# Horizontal wet vent - UPC



## Chris3topher271 (Jun 13, 2014)

Every diagram I've seen about horizontal wet venting shows the dry vent into a lav then the wet vent goes horizontally picks up other fixtures, and the toilet last. My question is....can I utilize horizontal wet venting without picking up the toilet? Like say if there was a beam with the toilet on one side and the rest of the bathroom on the other.
Thanks


----------



## Flyout95 (Apr 13, 2012)

I only wet vent in an emergency.


----------



## plumbdrum (Nov 30, 2013)

Chris3topher271 said:


> Every diagram I've seen about horizontal wet venting shows the dry vent into a lav then the wet vent goes horizontally picks up other fixtures, and the toilet last. My question is....can I utilize horizontal wet venting without picking up the toilet? Like say if there was a beam with the toilet on one side and the rest of the bathroom on the other. Thanks


Sure can, nothing wrong with wet venting, it can save you a lot of time and material

Sent from my iPhone using PlumbingZone


----------



## AKdaplumba (Jan 12, 2010)

Ive never seen a beam go down the middle of a bathroom... dry vent the wc then


----------



## plumbdrum (Nov 30, 2013)

You could wet vent tub/ shower with lav and individual vent WC

Sent from my iPhone using PlumbingZone


----------



## bct p&h (Jan 19, 2013)

Flyout95 said:


> I only wet vent in an emergency.


Why?


----------



## 504Plumber (Jan 26, 2011)

Flyout95 said:


> I only wet vent in an emergency.


Separate stack for toilet lav and ac drain if on the same wall?? Sounds fun...


----------



## alberteh (Feb 26, 2012)

Flyout95, what kind of emergency would precipitate use of a wet vent in your experience? would a car accident do?


----------



## Chris3topher271 (Jun 13, 2014)

AKdaplumba said:


> Ive never seen a beam go down the middle of a bathroom...

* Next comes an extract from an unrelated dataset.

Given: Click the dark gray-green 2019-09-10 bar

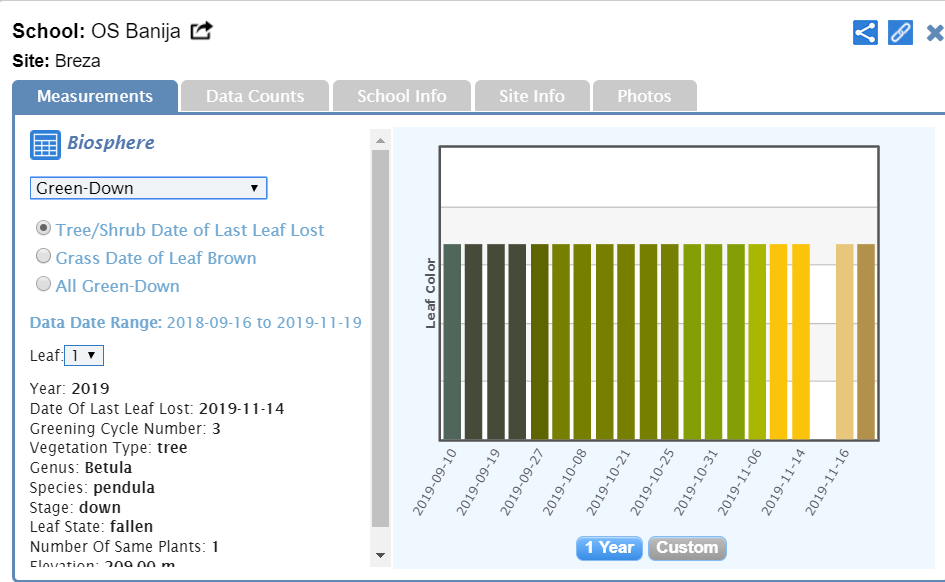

 More of a theoretical question. I don't see anywhere in the code where it says you have to pick up the WC on the wet vent but all the diagrams show it.


----------



## plumbdrum (Nov 30, 2013)

Chris3topher271 said:


> More of a theoretical question. I don't see anywhere in the code where it says you have to pick up the WC on the wet vent but all the diagrams show it.

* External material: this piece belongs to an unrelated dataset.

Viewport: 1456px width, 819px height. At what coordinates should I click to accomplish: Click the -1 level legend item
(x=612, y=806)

That's where interpretation kicks in,

Sent from my iPhone using PlumbingZone


----------



## Fast fry (May 19, 2012)

plumbdrum said:


> That's where interpretation kicks in,
> 
> Sent from my iPhone using PlumbingZone


Our code says no 3" traps on a wet vent - only emergency floor drains - but by rights I guess the toilet is only a two inch trap


----------



## wyrickmech (Mar 16, 2013)

Fast fry said:


> Our code says no 3" traps on a wet vent - only emergency floor drains - but by rights I guess the toilet is only a two inch trap


that's odd we don't even vent emergency floor drains


----------



## redbeardplumber (Dec 4, 2012)

Fast fry said:


> Our code says no 3" traps on a wet vent - only emergency floor drains - but by rights I guess the toilet is only a two inch trap


It's not connected to the sewer system. Why would you vent it?


----------



## BC73RS (Jan 25, 2014)

redbeardplumber said:


> It's not connected to the sewer system. Why would you vent it?

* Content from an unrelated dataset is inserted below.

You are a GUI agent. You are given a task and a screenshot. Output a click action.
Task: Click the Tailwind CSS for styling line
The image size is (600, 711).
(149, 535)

BC code allows emergency floor drains on a sewer system although a trap is required.


----------



## wyrickmech (Mar 16, 2013)

Here emergency drains are for overflow or slight drainage as in locker room of a ice rink. It is still a floor drain but needs no vent. IPC does not require it that is why floor drains in bathroom groups don't require a vent.


----------



## BC73RS (Jan 25, 2014)

The only time I had an issue with an inspector over floor drains was when a flush valve was in a commercial building. Due to the fixture units involved he wouldn't accept the drain as an emergency type. So they had to be vented.


----------



## Fast fry (May 19, 2012)

I was not arguing the fact if the floor drain needed venting or not . I was just throwing out simple knowledge about our B.C. Code to the brothers here . No fixture with a 3" trap can be tied into a wet vent .


----------



## jeffreyplumber (Dec 7, 2009)

I might not be up to date .... Ive never heard of UPC allowing HORIZONTAL wet venting at all? vertical wet venting is permited though. Ok my code book is 2000 but thought it was still not legal


----------



## stillaround (Mar 11, 2009)

2010 is the latest code here....I'm suprised if a plumber doesnt understand wet venting...its part of the code...you get tested on it.....they seem to be pickier on the fixture units lately....



anyway a horizontal wet vent beats a horizontal dry vent...


----------



## nhmaster3015 (Aug 5, 2008)

If I can't wet vent, I can't bid competitively. The toilet can be part of the system or not but it doesn't have to be. The IPC will allow two bath groups to be wet vented off a singe 1-1/2" vent.

Anybody here that doesn't understand wet venting should consider a career as an electrician.


----------



## Tommy plumber (Feb 19, 2010)

stillaround said:


> 2010 is the latest code here....I'm suprised if a plumber doesnt understand wet venting...its part of the code...you get tested on it.....they seem to be pickier on the fixture units lately....
> 
> 
> 
> anyway a horizontal wet vent beats a horizontal dry vent...












Don't be surprised. I once asked {3} plumbers what is the minimum size vent allowed by code and I got {3} different answers!....:laughing:....none of which was correct by the way.


----------



## plumbdrum (Nov 30, 2013)

Tommy plumber said:


> Don't be surprised. I once asked {3} plumbers what is the minimum size vent allowed by code and I got {3} different answers!....:laughing:....none of which was correct by the way.


Min is 2" in Ma, I know IPC is 1 1/2

Sent from my iPhone using PlumbingZone


----------



## jeffreyplumber (Dec 7, 2009)

Anybody know about UPC code ? Horizontal wet venting ? Been illegal for as long as I remeber Of course I know you guys do it all the time where they have differant code. but since I never do work outside my home state Ive never done it . I have of course vertical wet vented on a regular basis.


----------



## Plumbus (Aug 4, 2008)

Jeffrey
Time to invest in a new (2013) CPC. Horizontal wet venting has been approved for the last two cycles. Next chance you get, have a conversation on the subject with an inspector.


----------



## jeffreyplumber (Dec 7, 2009)

Thanks, As you know there usualy are small changes and I am not up to date. Funny none of my co workers have ever brought this up. The last 4 years I been working industrial piping and some new hospitol jobs. No need talking to an inspector ,what I need is a code book apparently. Im going to get on that!


----------